((
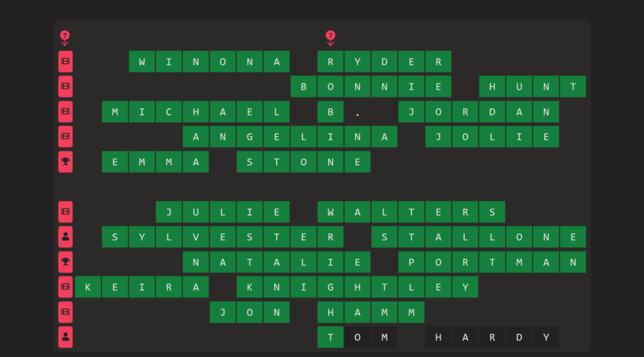This screenshot has width=644, height=357.
Task: Click the Y tile ending HARDY
Action: coord(546,337)
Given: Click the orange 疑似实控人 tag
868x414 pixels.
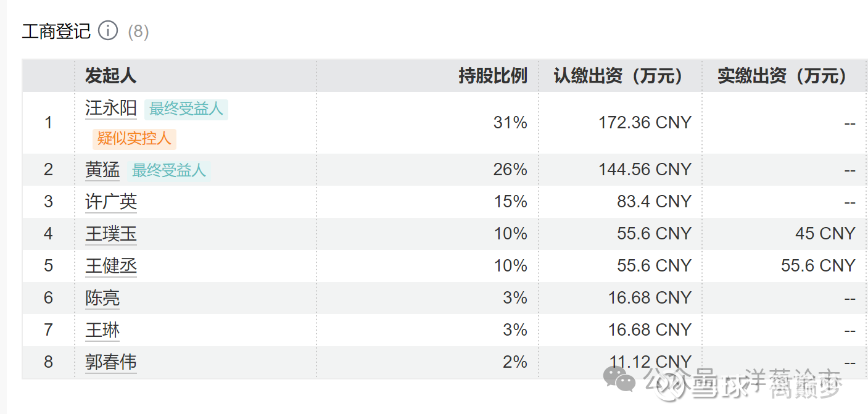Looking at the screenshot, I should (x=134, y=138).
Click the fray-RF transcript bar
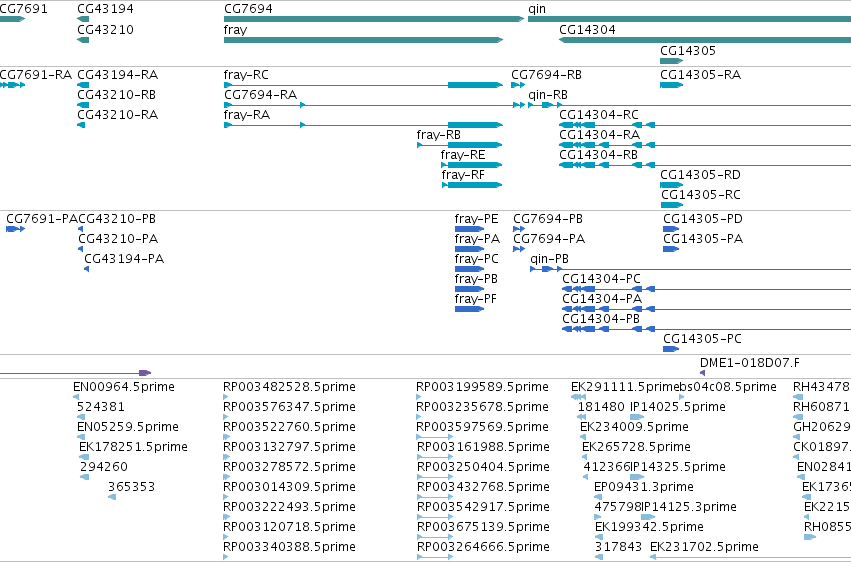 [472, 185]
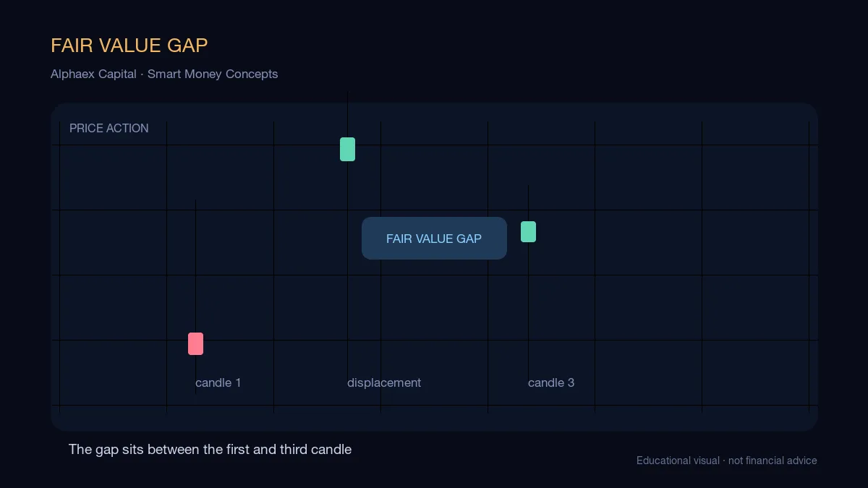The height and width of the screenshot is (488, 868).
Task: Click the gap explanation caption below chart
Action: coord(210,449)
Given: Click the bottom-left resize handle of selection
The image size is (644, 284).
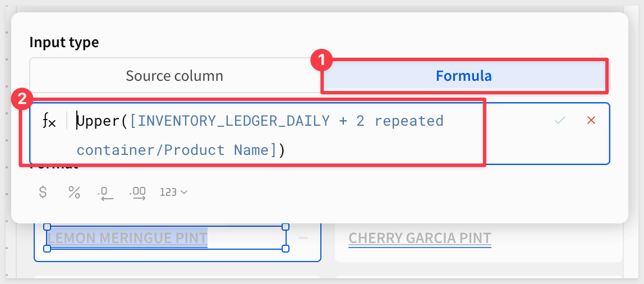Looking at the screenshot, I should click(47, 248).
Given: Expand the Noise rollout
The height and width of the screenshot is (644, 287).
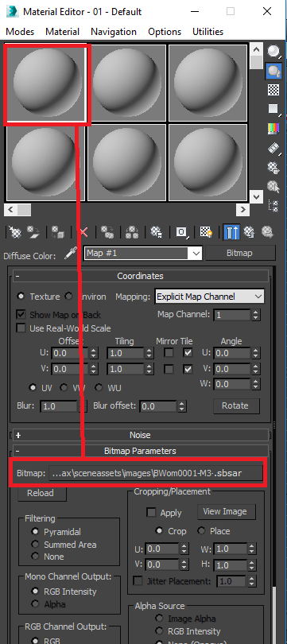Looking at the screenshot, I should [x=141, y=435].
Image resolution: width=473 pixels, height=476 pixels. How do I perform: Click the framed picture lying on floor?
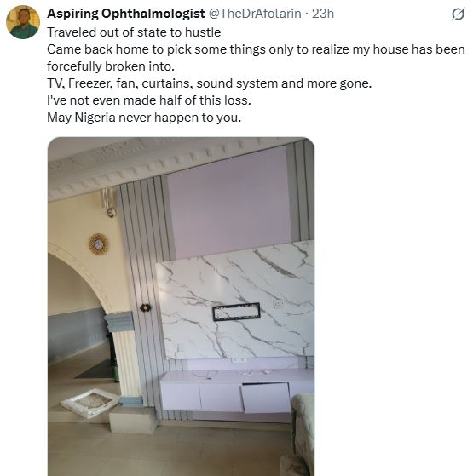point(90,403)
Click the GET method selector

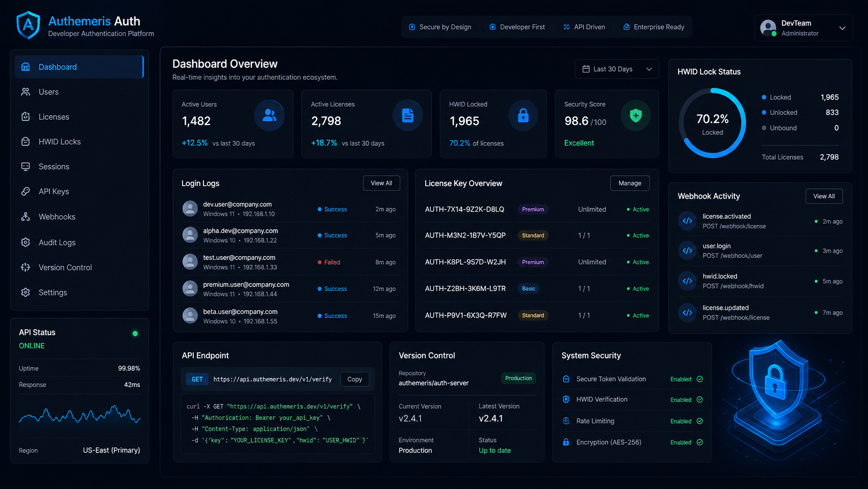click(x=197, y=379)
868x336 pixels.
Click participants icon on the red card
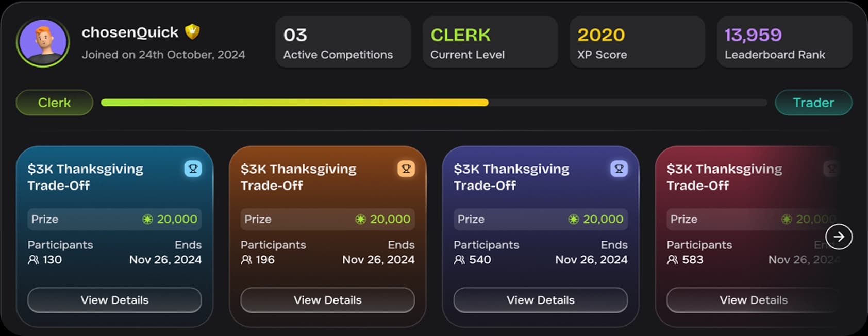(x=672, y=260)
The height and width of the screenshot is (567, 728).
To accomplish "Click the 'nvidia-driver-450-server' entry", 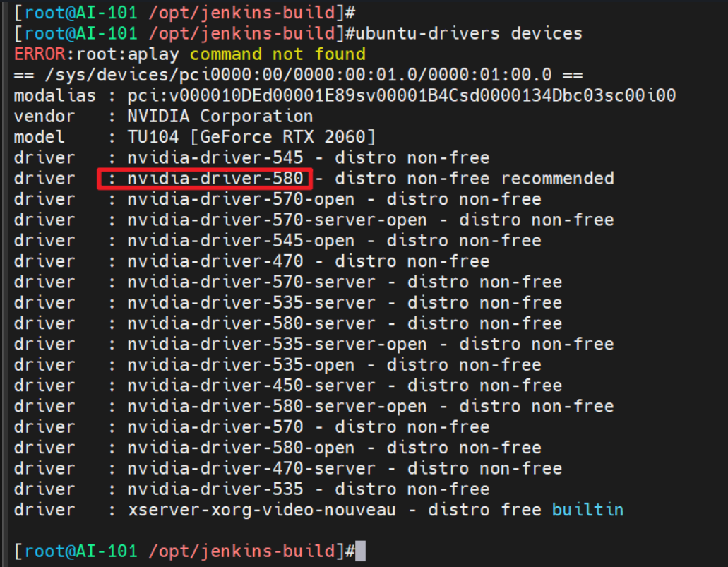I will pyautogui.click(x=251, y=386).
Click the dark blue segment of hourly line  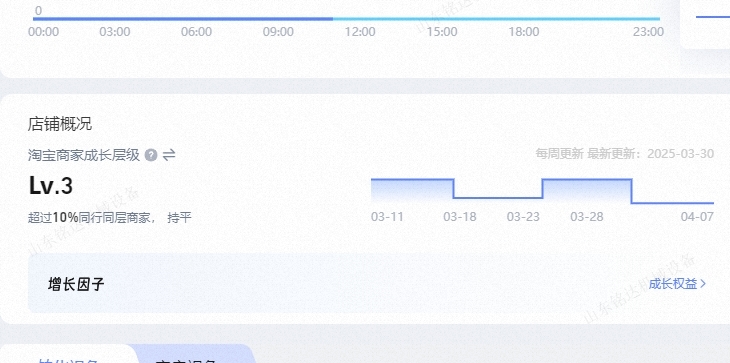click(182, 19)
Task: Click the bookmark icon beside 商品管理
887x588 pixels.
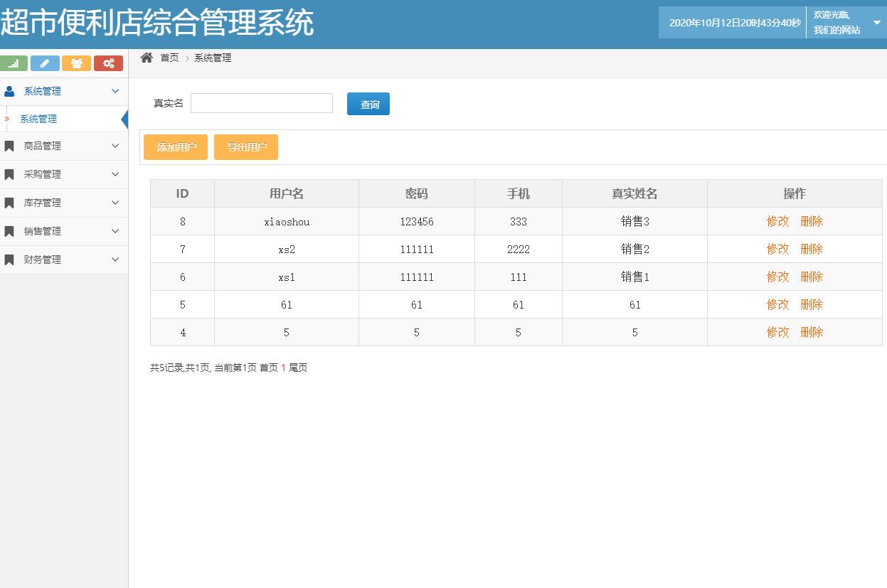Action: [9, 146]
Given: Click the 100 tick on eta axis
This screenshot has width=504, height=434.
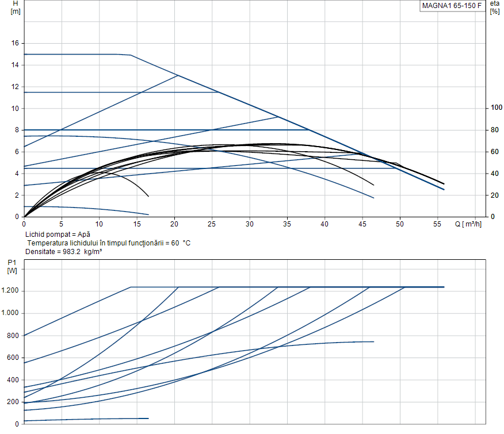Looking at the screenshot, I should point(497,109).
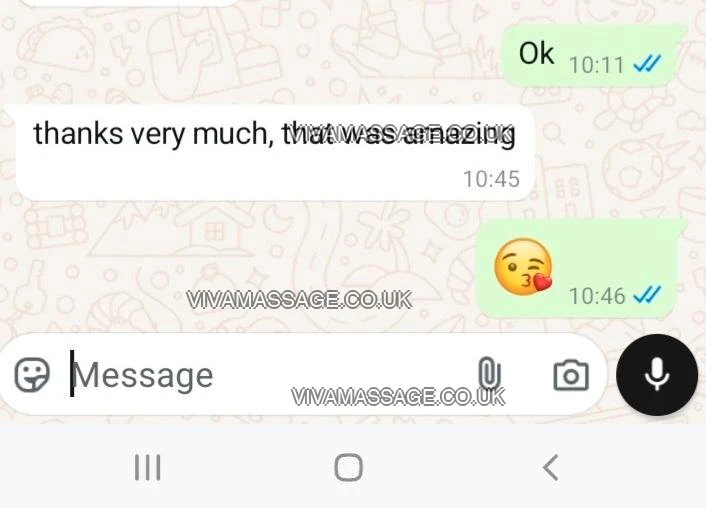Tap the partial message bubble at top
The image size is (706, 508).
point(128,2)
))
▶ [Assignment]
Scan the material and collect every line that contains "Given".

▶ [Task output]
Given: Click the orange 疑似实控人 tag
Given: Click the bottom-left resize handle of selection
Given: Expand the Noise rollout
Given: Click the 100 tick on eta axis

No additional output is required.